I am excited! And it's for a very good reason - I am finally taken! Yea, after searching endlessly for a good eight months I have finally got a new job and am starting next week! I am totally looking forward to it! :)) (Fingers crossed...)
It's never easy to leave the comfort of familiarity and embark onto a new journey all over again. It is certainly no simple task to leave the comfort of working with people who knows me and have gotten used to the way I work and perhaps also gotten used to the eccentric side of me that comes visiting every once in a while. From Monday onwards, I can't be late for work anymore! And it will be a total new environment with a new working culture to learn from and adapt to.
But I see this change as a new learning point and I look forward to the challenge. Well, it has not been easy for me to get hired considering the fact that I am older than many of the local fresh graduates and more expensive in comparison to the foreign talents (trash). Armed with nil experience in the field that I want to venture into, I have half the chances and have to face double the challenges. And in this course of searching for new employment, I have went from all excited to all disheartened to all desperation when my applications garnered few responses and even fewer interviews; the ratio was approximately 20:5:1. I had even experienced that sense of regret for doing my degree when the end results of all my hard work is far from what I have expected. But such a thought is definitely no surprise. After all, I don't have a filthy rich father to sponsor my studies and I had to hold down two jobs while studying just so that I can manage the loan.

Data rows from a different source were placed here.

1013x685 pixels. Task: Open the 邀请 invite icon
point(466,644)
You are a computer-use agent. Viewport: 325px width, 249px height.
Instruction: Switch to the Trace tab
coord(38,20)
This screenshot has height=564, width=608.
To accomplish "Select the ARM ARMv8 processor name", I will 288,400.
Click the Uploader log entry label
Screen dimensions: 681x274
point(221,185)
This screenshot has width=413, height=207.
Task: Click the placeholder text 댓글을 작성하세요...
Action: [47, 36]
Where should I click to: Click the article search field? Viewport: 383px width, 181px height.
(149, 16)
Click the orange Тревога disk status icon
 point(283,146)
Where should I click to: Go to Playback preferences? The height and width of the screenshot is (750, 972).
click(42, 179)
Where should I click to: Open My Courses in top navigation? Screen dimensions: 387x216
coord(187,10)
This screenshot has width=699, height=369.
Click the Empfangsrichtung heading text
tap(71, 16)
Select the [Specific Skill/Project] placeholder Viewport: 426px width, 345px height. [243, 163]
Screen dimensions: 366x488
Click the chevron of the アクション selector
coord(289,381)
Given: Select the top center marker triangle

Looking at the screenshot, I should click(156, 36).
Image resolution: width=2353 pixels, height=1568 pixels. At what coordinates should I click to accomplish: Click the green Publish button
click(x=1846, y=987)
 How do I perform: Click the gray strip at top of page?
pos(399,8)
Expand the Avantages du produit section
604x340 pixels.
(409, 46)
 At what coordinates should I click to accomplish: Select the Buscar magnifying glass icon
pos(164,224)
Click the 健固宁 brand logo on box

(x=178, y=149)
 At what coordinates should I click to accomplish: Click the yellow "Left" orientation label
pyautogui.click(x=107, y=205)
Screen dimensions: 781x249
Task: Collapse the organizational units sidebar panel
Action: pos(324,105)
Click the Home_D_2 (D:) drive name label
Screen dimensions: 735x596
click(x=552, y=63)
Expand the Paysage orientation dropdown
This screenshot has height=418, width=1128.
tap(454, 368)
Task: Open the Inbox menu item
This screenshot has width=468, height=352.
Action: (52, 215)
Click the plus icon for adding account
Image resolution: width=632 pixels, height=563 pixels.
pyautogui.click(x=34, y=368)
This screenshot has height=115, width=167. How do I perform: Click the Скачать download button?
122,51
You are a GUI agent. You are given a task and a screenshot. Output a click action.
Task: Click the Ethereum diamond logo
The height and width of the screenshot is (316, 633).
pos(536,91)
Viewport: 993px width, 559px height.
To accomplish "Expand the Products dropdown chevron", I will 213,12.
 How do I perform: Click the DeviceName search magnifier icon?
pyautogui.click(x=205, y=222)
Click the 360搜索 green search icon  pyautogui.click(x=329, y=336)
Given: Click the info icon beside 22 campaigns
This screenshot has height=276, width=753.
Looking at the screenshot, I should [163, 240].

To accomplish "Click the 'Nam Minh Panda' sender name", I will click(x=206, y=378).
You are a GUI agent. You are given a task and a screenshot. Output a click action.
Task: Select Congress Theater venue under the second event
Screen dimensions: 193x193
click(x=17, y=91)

So you can imagine the kind of relief I felt when I was told that I have secured the job after two rounds of interviews. Interestingly, the 2nd round of interview was a "mass interview" where all the candidates were asked to attend and be interviewed together and where our responses were no longer privileged to the interviewer(s) solely. I wasn't feeling too confident after the interview as I realised that; (1) I was the oldest candidate (yes! can you imagine my fellow candidates are all in their early and mid-twenties??!!?); and (2) they are from local Uni (definitely better qualified than my overseas degree!). Again, you can imagine the joy I felt when I received the email confirming that I have gotten the job! :)
Now about the job. A 'Graduate Recruitment Programme' as it is termed is a six-month contract position in a medium size local PR agency. The plus side is that the next six months would be a platform for me to learn the ropes of PR and be paid for it! But the flip side means that I could very well be jobless after six months if I can't prove to be of value. Then again, this is the same risk present in many other jobs is it not? At least I am given the chance to learn and prove my worth and at the same time to find out whether I am cut out for this. Perhaps, I am worrying too much now. I am a true blue worrywart man! >.<" Maybe the anxiety of starting in a new and unfamiliar environment is more overwhelming than I have given credit for. Nonetheless, I am still looking forward. I lurve challenges and this new journey is yet another I am set to discover.
"Good things are worth the wait" - I hear of this cliche saying so very often and I surely hope that after all the wait (search) this is the job for me! I can't wait for Monday!! Wish me luck! :))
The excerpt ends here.